While critiques about the poor accuracy of facial recognition systems have hit home, it doesn’t mean they will be safe to use even if they recognize people more accurately. Deborah Raji says the bias in datasets she has studied run deep. “The more I became engaged in this work, I realized it’s not just representation that is poor, but it’s also the labels we are assigned. I’ve seen attributes like a big nose or big lips in a dataset marked as ‘criminal’ or ‘failure’,” says Raji.

Technology developers inherit the labels and assumptions passed on by the gatekeepers of data, and these often prop up harmful and extractive practices that criminalize and exploit racialized communities.

Beyond inclusion

Racism and discrimination exists in every part of the world, including in unique variations that reflect local histories. Wherever racism finds expression, it is most visible to those who suffer the consequences and too easily deniable by those who don’t. Worse, most histories of discrimination, as well as histories of colonialism, are wrapped in narratives of progress, civilization and enlightenment. In recent years, the notion that the internet itself should be “decolonized” has gained traction as a critique of how vastly dominant companies control the data, the communication systems, the computational power, and the information ecosystem of billions of people worldwide.

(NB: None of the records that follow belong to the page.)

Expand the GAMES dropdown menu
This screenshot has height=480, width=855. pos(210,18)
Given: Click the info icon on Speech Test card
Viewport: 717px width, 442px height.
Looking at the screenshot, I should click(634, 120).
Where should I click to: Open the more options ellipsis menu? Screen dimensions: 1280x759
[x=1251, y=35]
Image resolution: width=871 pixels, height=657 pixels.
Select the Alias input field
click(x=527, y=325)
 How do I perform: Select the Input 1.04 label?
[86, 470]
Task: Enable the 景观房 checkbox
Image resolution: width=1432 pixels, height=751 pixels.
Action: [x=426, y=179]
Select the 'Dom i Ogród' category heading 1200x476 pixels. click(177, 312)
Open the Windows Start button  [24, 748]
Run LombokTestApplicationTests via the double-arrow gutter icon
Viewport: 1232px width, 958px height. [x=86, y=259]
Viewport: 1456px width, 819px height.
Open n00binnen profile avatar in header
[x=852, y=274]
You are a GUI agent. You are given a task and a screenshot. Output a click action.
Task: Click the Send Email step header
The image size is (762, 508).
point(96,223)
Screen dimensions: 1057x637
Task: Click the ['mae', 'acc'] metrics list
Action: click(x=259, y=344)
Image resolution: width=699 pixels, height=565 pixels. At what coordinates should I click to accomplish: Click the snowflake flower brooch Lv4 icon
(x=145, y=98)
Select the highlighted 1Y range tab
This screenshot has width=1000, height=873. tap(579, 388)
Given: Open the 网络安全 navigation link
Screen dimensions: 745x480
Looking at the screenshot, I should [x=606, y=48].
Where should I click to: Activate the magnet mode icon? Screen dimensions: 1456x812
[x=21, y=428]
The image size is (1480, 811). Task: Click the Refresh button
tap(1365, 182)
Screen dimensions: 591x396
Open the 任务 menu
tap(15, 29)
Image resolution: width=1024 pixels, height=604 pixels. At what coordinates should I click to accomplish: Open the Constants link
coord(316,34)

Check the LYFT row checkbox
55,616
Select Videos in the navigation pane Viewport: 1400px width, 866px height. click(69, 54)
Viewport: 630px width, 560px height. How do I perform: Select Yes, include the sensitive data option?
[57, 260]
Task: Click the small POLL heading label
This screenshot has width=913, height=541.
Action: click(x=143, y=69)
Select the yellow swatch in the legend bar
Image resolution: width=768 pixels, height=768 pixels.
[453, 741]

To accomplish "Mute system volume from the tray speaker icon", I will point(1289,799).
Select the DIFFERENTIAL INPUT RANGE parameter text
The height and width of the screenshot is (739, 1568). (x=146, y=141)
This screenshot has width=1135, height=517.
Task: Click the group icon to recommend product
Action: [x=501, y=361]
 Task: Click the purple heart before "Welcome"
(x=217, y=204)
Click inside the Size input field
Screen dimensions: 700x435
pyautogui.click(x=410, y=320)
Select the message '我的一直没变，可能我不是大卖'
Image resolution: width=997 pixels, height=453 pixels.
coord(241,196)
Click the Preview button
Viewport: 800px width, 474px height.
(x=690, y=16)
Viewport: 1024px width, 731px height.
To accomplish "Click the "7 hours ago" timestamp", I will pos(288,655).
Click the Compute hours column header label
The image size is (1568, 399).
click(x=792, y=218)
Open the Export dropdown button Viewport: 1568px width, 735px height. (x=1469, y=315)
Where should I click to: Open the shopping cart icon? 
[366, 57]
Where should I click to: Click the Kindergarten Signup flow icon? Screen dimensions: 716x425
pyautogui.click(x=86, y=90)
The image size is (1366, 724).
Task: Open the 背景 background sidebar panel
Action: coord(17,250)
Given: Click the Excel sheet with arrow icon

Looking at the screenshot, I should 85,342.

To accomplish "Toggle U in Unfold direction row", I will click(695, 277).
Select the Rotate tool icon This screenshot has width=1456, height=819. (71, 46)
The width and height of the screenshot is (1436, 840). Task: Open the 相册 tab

Understanding how easily biased and discriminatory data makes its way into algorithmic systems is important, but it is even more urgent to question whether such technologies should be developed in the first place and by whom.

For technology to serve racial justice, developers need to ask fundamentally different questions to interrogate power holders (and their data) beyond merely seeking representation of marginalized people. Big tech companies who benefit from the status quo have little incentive to question systems of power—particularly their own power—let alone transfer power to those most deeply impacted by technologies they develop and from where they are deployed.

In December 2020, a renowned AI ethics researcher, Timnit Gebru, was ousted from Google following a disagreement with leadership over a research paper that cast doubt on the ethics of Google’s use of unauditably large amounts of text from the internet (including racist and sexist sources) to train AI capable of writing new prose. Among other things, Gebru and her co-authors argued that AI-generated text will overwhelmingly reflect the most advantaged languages, countries and communities. Twelve years after Blackbird experienced a backlash for proposing a curated alternative to the “default” experience of search, there is still resistance to hearing critiques that the internet isn’t colorblind.

These days, the internet is no longer something you simply access through a browser. Internet-enabled and data-driven technologies are everywhere. It makes it ever more urgent to decode the “defaults” now that technologies operate beyond our control to influence things like job and loan opportunities, immigration status, health care options, and more. “Tech exacerbates a cycle of disadvantage,” writes Seeta Peña Gangadharan of the research and organizing coalition Our Data Bodies, emphasizing how few rights we have to refuse technologies that are used for social control in different contexts.

Today, Gebru has vocal allies, who are demanding answers from Google. Digital rights advocates in Europe have begun to step back from notions of general “users” instead of considering a variety of specific lenses. Design justice advocates are developing new community-driven processes that more fairly allocate benefits of design. The internet can help tip the balance to be racially just through the efforts of many people to rethink systems, question powerful institutions, and develop community focused alternatives. The right to choose, and the right to refuse: individually, collectively and especially in the context of design, is key to unlocking new opportunities for true equity.

* The words ‘Black’ and ‘White’ are capitalized in this article in accordance with the style guide of the National Association of Black Journalists which was updated in June 2020.